I bet Laura Ingalls Wilder never had this trouble
12 April 2009
I had some weedy little turnips that I thought might be a nice treat for the Shetland ponies and goats that I occasionally walk past on a wander in the fields, so I dropped them into my rucksack along with my camera and cycled up the little hill to feed them.
On one side of the path was the field with the Shetlands and the goats, but they were at first nowhere to be seen. On the other side of the path was a field with a big horse (horsus maximus) and another Shetland. Suddenly a Shetland in the first field noticed me and came trotting along the fence to see me. I offered it a turnip, which was duly sniffed and poked, but ultimately spurned. Ok, be that way.

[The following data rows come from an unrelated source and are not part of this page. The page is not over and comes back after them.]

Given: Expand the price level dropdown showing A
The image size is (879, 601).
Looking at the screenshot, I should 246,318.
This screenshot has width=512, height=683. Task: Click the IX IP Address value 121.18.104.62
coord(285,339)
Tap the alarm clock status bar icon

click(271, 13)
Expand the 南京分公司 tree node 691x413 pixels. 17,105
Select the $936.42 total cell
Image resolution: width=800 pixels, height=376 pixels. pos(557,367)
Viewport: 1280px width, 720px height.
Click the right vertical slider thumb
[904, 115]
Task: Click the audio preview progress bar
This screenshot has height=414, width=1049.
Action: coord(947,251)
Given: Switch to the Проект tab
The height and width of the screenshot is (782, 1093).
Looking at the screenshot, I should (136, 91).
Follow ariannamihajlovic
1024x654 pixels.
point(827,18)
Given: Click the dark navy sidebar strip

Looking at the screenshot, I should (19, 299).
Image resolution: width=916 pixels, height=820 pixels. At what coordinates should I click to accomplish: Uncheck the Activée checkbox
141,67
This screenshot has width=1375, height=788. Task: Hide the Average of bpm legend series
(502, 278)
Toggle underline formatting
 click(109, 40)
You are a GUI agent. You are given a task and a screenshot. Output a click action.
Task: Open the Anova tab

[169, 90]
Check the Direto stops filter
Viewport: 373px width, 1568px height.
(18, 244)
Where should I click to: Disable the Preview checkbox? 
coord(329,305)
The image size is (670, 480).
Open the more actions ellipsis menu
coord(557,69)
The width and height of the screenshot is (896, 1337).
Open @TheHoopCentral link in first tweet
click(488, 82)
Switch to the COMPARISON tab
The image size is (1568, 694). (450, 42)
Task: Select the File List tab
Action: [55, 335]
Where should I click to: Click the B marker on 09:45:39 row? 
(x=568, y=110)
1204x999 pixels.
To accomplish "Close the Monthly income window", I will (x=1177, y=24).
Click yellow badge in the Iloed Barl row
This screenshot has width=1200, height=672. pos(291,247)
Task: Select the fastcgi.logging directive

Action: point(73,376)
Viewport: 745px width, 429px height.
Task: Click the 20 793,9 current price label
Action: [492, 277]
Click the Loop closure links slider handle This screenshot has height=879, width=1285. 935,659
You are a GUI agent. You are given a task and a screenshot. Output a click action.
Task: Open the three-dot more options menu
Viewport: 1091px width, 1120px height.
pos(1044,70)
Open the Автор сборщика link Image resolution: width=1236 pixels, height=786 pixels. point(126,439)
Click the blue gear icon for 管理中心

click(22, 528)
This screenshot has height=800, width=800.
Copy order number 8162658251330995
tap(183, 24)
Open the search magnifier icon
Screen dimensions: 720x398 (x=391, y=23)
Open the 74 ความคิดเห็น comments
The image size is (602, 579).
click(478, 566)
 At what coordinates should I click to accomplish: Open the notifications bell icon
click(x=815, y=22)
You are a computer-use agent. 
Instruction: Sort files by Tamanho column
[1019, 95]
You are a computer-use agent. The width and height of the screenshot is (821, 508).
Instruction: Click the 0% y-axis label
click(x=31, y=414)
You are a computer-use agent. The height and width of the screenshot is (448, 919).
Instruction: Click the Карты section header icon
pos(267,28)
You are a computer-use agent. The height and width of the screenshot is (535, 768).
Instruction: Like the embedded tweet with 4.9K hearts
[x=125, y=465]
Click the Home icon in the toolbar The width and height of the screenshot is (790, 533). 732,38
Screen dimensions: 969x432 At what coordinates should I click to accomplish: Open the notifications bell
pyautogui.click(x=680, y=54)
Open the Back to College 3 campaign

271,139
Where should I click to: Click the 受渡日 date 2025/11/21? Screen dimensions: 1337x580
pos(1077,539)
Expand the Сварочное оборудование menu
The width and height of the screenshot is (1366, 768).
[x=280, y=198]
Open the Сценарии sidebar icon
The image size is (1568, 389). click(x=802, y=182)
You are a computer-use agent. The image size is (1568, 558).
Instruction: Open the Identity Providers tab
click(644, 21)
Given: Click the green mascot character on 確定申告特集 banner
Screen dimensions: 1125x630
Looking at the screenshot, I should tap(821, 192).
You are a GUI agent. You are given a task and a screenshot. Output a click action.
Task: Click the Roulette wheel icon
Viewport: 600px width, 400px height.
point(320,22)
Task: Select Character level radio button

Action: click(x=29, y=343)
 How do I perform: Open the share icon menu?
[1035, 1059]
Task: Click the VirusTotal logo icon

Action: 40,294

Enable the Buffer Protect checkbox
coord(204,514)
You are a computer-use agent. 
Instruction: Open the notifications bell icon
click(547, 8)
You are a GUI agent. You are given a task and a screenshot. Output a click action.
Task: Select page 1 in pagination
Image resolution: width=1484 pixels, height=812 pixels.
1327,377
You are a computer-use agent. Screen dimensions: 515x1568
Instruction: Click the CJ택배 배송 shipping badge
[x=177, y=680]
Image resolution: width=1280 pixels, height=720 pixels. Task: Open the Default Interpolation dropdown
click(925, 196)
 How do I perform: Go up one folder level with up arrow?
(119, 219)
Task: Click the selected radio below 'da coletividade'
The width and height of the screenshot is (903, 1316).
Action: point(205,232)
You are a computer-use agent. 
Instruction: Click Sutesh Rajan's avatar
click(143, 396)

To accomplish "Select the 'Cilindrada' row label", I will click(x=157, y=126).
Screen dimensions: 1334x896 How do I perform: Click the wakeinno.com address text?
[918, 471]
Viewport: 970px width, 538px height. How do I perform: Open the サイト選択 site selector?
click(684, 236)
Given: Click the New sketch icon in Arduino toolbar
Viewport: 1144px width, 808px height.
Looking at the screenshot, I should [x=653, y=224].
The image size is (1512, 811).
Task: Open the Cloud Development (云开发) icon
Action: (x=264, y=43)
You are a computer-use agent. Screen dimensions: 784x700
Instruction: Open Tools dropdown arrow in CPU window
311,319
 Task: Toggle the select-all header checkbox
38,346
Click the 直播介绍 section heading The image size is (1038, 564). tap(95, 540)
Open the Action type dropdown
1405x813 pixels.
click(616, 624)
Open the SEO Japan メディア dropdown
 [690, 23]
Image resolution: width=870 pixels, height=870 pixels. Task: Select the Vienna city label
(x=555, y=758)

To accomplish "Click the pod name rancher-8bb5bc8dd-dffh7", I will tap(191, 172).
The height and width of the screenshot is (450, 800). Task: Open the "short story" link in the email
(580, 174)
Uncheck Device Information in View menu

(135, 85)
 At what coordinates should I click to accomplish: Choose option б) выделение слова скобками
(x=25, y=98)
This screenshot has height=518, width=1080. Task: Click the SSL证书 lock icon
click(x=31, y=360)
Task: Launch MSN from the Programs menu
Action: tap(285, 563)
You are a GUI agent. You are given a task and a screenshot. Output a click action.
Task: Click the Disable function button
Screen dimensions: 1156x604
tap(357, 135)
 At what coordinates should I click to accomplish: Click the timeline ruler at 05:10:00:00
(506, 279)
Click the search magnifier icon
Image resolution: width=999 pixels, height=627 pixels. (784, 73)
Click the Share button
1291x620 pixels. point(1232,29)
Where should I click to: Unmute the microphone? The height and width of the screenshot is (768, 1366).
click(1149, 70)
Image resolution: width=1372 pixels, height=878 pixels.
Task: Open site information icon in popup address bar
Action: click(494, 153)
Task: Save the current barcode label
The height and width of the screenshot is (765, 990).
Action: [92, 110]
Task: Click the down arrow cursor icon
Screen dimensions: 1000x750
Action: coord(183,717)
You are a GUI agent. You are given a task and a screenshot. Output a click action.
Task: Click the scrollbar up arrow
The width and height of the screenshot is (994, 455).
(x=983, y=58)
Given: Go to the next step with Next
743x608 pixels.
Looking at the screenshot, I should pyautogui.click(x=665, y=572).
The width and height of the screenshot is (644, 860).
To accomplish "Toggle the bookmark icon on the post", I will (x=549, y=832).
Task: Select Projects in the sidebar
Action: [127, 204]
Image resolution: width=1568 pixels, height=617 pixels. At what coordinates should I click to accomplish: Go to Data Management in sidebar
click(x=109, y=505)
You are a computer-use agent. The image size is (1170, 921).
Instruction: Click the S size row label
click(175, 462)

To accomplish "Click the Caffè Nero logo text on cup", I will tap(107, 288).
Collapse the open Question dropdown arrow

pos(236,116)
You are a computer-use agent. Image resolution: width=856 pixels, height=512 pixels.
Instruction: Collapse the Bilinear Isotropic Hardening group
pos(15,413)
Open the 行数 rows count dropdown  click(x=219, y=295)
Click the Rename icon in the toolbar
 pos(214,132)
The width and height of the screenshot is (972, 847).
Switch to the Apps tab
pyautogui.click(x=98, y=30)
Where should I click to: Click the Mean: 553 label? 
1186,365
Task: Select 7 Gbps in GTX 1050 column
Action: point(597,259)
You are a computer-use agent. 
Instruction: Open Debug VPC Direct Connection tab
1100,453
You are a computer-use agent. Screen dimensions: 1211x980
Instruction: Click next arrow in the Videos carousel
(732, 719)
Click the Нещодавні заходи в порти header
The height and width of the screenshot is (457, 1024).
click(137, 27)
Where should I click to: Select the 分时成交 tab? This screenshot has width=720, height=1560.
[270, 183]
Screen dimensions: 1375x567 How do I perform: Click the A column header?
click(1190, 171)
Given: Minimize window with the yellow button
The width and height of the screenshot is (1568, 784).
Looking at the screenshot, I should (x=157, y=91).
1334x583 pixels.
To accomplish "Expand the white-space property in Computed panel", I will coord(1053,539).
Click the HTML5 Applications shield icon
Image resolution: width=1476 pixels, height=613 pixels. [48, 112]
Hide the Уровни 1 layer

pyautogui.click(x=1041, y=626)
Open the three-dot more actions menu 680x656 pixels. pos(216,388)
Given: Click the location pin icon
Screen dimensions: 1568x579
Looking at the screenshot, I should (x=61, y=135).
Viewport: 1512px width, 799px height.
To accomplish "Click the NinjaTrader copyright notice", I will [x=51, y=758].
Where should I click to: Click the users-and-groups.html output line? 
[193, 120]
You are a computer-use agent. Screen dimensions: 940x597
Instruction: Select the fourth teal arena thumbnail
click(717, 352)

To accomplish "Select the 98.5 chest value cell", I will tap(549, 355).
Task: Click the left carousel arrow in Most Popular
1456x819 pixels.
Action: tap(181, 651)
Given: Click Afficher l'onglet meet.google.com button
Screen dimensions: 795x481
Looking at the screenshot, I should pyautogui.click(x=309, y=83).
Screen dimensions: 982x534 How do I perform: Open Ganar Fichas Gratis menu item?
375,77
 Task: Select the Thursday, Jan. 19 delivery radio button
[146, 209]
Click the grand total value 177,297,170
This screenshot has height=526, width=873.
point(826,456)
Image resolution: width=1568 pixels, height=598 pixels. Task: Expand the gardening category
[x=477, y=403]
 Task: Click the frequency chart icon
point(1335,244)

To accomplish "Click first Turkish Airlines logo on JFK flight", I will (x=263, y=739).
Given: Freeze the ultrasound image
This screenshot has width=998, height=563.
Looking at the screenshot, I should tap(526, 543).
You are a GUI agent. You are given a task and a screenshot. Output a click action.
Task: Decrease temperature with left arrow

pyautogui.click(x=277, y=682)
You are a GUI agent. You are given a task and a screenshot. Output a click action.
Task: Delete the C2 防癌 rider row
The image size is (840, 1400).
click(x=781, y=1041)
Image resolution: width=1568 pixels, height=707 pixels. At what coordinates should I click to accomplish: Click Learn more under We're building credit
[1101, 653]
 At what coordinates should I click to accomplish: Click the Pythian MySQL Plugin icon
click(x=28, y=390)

I turned to the big horse, who now had his head over the fence, chopping on the evidently much greener grass by the path. I held up one of the bigger turnips on my flat palm and he took it gratefully and ate it calmly.
Turning my back on him I went back to the other fence and a second Shetland came careering across the field towards me. Hmm, he’s eager, I thought. No, not eager so much as crazy. He wasn’t pleased to see me and ran up and down the fence line, huffing and puffing. Then as I reached down to pick up my bag to move away, he shoved his head over the electric fence and bit me on the shoulder. Clearly he’d been told after some earlier moment of aggression to pick on someone his own size and he wasn’t about to miss out on the opportunity when it stood before him holding a bag of turnips.
I stood back from the fence, now with a nice grass stain on my jumper and a bruise beginning on my shoulder and watched as the mad thing ran up and down in front of me. He stopped for a moment to smell a big pile of dung on the grass and then let off a big fart. Which at least left me feeling like the more civilised of the pair of us.